Source document:
All Seasons

Season 1

  • S01E01 Human

    • February 22, 2000
    • BBC

    The first program in a six-part series asking what it means to be human and throws new light on ancient cave paintings found in France.

  • S01E02 First-Born

    • February 29, 2000
    • BBC

    The second program in a six-part series exploring evolution and the origins of human life. Tells how the discovery of a child's skeleton on the edge of the Kalahari Desert gave rise to the theory of a species that straddled the evolutionary boundary between humans and apes. Explores whether the Australopithecines or `upright apes' flourished because of their abandonment of a vegetarian diet.

  • S01E03 Body

    • March 7, 2000
    • BBC

    The third program in a six-part series exploring evolution and the origins of human life. Discusses the long search conducted by anthropologists since Darwin for the `missing link' between apes and man. Tells the story of how key discoveries, one in Java and the other by Richard Leakey in Kenya, 90 years apart, fixed the point at which the primate family tree divided and Homo erectus emerged. The discovery during the 1980s of a skeleton that was nicknamed Nariokotome Boy confirmed that `ape man' lived about one-and-a-half-million years ago in a body that was practically human, yet with a tiny brain and the nature of a wild animal.

  • S01E04 Love

    • March 14, 2000
    • BBC

    The fourth program in a six-part series exploring evolution and the origins of human life. Discusses archaeological discoveries that have revealed how Europe was colonized and uncovered a decisive moment in evolution when the human emotions of friendship, trust and love came into being.

  • S01E05 Exodus

    • March 21, 2000
    • BBC

    The fifth program in a six-part series exploring evolution and the origins of human life. Tells how the discovery of bones, tools and artifacts at two archaeological sites on Africa's southern coast have helped scientists to calculate that people indistinguishable from the modern human species (Homosapiens) first appeared in Africa about 150,000 years ago. Explains why those early African beach-dwellers left their homeland to colonize other continents.

  • S01E06 Contact

    • March 28, 2000
    • BBC

    The final program in a six-part series exploring evolution and the origins of human life. Looks for similarities between the Neanderthals who lived unchallenged in Europe for some 200,000 years and modern humans, and draws on recent archaeological findings to re-create the moment when modern humans from the east arrived and forced them to adapt or die.

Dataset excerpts
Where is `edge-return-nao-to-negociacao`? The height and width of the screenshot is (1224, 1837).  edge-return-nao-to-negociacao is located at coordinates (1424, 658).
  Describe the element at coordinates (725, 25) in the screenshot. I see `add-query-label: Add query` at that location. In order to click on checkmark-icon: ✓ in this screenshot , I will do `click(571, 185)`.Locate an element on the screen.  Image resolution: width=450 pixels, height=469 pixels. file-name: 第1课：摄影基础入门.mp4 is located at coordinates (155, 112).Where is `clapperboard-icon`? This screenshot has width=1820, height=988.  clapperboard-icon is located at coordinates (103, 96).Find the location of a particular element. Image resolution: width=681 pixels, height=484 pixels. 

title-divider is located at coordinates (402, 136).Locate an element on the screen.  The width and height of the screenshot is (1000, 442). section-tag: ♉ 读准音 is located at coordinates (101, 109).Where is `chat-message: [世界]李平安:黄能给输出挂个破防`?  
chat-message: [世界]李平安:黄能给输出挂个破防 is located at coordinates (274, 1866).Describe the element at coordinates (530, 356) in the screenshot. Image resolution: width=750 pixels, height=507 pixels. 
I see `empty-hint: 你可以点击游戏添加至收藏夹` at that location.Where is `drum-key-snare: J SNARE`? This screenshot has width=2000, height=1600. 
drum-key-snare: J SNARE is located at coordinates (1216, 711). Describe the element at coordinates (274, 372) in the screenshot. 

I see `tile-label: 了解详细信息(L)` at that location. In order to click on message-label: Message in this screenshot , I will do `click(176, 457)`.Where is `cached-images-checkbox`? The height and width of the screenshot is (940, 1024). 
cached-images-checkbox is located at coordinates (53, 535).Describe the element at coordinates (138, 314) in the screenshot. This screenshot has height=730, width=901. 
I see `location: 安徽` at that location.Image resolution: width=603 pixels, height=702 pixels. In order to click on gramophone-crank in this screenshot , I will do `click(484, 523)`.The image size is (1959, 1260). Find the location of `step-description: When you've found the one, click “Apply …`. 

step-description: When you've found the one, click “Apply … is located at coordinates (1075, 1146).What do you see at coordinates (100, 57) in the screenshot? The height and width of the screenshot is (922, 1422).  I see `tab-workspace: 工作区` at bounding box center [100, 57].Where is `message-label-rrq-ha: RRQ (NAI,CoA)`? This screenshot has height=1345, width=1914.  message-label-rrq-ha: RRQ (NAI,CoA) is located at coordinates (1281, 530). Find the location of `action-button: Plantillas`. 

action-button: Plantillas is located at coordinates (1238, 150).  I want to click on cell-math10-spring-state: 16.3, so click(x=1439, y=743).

What is expected:
Answer these from the episode list above:
(a) On what date did the episode "S01E04 Love" air?
(b) In "S01E02 First-Born," where was the child's skeleton discovered?
(c) What nickname was given to the skeleton found during the 1980s, as described in "S01E03 Body"?

Solution for this exercise:
(a) March 14, 2000
(b) On the edge of the Kalahari Desert
(c) Nariokotome Boy